*** Begin section ***

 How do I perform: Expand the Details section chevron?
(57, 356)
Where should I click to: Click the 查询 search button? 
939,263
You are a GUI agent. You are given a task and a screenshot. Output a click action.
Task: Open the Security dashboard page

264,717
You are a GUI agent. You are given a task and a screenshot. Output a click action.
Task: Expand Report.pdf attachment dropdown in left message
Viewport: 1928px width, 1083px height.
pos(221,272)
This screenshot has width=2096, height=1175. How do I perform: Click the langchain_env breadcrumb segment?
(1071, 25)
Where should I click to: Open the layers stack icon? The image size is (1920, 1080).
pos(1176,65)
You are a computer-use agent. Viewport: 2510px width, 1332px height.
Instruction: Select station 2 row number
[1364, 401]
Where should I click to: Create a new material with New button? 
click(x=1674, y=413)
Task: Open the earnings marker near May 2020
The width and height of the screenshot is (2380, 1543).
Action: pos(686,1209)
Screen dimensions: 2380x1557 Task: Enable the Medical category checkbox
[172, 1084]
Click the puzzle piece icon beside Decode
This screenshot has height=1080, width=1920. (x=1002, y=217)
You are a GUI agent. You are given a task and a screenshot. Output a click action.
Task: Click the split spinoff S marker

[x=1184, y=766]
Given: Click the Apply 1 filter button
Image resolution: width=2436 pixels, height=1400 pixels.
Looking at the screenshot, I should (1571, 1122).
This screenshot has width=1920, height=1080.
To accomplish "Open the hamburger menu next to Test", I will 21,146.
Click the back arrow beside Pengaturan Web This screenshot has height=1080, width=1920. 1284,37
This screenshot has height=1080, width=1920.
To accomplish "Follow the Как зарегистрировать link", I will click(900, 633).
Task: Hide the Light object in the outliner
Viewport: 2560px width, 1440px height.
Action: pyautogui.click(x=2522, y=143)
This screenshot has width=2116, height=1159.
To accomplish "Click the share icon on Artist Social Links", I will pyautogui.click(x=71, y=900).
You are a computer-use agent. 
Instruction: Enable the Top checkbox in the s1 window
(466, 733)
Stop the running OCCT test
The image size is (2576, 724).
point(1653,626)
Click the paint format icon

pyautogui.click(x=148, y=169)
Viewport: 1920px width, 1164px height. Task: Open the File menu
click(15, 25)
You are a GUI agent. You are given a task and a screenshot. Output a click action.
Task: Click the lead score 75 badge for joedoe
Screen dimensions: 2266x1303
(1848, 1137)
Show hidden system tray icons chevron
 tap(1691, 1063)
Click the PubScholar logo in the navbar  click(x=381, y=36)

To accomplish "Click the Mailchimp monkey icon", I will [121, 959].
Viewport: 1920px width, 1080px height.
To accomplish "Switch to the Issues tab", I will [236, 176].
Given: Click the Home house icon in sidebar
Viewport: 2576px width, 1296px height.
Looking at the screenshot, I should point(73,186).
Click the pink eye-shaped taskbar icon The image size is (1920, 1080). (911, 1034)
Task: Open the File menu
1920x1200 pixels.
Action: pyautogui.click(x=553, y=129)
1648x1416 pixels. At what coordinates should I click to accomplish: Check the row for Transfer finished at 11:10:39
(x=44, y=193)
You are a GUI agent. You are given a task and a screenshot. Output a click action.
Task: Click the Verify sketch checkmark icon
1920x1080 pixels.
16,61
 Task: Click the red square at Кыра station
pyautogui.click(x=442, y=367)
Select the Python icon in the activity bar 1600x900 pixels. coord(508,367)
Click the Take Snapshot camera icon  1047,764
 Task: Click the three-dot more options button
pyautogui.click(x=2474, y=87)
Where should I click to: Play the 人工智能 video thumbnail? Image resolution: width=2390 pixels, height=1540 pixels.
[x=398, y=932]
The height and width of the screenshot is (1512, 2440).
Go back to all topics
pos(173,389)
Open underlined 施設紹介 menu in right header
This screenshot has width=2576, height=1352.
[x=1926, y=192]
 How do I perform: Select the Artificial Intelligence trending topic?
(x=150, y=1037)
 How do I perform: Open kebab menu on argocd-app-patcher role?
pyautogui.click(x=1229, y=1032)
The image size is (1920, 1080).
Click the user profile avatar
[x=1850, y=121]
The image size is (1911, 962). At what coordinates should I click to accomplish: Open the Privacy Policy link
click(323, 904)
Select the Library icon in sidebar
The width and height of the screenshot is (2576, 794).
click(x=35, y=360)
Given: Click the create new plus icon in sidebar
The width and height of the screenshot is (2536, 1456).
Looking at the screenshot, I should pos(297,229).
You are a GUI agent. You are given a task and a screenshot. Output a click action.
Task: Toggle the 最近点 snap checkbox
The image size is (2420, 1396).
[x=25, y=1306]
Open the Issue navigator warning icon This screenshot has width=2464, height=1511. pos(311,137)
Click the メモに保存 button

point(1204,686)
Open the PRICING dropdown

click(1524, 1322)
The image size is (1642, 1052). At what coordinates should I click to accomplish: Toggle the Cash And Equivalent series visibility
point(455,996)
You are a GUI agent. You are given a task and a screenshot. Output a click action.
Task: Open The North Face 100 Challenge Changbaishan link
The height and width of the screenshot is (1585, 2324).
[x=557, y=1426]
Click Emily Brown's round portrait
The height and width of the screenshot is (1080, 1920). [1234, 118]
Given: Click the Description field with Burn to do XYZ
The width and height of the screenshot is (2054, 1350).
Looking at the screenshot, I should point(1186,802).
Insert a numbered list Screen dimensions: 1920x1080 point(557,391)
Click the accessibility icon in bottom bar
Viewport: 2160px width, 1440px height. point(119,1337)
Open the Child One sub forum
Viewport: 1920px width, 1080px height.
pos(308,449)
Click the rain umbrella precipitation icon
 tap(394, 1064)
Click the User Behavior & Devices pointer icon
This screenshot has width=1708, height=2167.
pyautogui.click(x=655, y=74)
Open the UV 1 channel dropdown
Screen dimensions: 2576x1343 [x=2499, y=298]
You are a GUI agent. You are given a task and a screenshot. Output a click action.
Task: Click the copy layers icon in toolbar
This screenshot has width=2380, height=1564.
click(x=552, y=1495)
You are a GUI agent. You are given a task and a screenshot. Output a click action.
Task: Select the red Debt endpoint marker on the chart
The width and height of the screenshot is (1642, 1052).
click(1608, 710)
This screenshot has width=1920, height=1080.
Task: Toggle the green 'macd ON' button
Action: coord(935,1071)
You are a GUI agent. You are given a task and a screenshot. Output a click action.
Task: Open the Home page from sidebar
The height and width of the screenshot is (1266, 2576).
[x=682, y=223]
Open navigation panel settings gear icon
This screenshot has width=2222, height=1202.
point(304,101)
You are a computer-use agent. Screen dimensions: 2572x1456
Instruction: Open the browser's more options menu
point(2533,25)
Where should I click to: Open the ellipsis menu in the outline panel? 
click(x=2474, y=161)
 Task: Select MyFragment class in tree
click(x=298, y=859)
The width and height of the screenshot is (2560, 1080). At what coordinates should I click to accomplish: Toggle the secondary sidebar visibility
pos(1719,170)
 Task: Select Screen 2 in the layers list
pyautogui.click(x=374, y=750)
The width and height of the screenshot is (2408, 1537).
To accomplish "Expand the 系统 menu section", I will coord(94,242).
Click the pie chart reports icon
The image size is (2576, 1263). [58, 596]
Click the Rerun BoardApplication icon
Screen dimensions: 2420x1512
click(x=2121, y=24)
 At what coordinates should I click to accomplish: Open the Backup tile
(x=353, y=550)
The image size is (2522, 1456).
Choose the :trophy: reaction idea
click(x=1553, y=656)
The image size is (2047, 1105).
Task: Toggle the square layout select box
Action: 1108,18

*** End section ***

● How to complete this task
The response consists of the lines above that contain "computer".

● Solution to this exercise
You are a computer-use agent. Viewport: 2510px width, 1332px height.
You are a computer-use agent. 
You are a computer-use agent. Screen dimensions: 2572x1456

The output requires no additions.